begin Dataset

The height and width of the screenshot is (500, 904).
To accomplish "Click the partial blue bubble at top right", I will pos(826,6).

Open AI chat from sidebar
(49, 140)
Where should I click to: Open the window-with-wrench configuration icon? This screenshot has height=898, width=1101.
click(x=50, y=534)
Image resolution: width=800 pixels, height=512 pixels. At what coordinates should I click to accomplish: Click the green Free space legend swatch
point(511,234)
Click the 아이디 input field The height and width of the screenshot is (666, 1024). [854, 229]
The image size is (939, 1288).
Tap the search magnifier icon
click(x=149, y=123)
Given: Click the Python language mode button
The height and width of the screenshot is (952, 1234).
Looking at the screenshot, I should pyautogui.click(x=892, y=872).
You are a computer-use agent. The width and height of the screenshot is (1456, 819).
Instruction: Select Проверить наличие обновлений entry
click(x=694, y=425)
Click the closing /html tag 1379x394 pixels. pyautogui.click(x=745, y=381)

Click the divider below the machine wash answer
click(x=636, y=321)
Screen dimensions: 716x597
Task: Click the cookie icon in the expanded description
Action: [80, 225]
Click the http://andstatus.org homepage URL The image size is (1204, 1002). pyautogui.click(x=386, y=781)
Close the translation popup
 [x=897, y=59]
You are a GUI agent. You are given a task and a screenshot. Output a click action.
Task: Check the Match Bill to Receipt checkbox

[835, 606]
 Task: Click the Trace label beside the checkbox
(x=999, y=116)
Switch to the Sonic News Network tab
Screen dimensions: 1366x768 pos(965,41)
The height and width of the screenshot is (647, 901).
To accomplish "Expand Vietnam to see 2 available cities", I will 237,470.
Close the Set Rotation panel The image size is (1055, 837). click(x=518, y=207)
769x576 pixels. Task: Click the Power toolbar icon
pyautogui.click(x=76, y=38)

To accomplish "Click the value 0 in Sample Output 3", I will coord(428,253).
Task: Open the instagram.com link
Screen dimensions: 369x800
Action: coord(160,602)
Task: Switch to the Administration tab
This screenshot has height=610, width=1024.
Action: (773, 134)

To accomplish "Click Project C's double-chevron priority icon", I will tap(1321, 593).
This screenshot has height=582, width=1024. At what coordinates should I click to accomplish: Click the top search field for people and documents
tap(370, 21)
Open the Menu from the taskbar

end Dataset

● Task requirements
Pull out each line above that contains the string "size". Case counts.

● Solution for this problem
The image size is (939, 1288).
Click the http://andstatus.org homepage URL The image size is (1204, 1002). pyautogui.click(x=386, y=781)
Close the Set Rotation panel The image size is (1055, 837). click(x=518, y=207)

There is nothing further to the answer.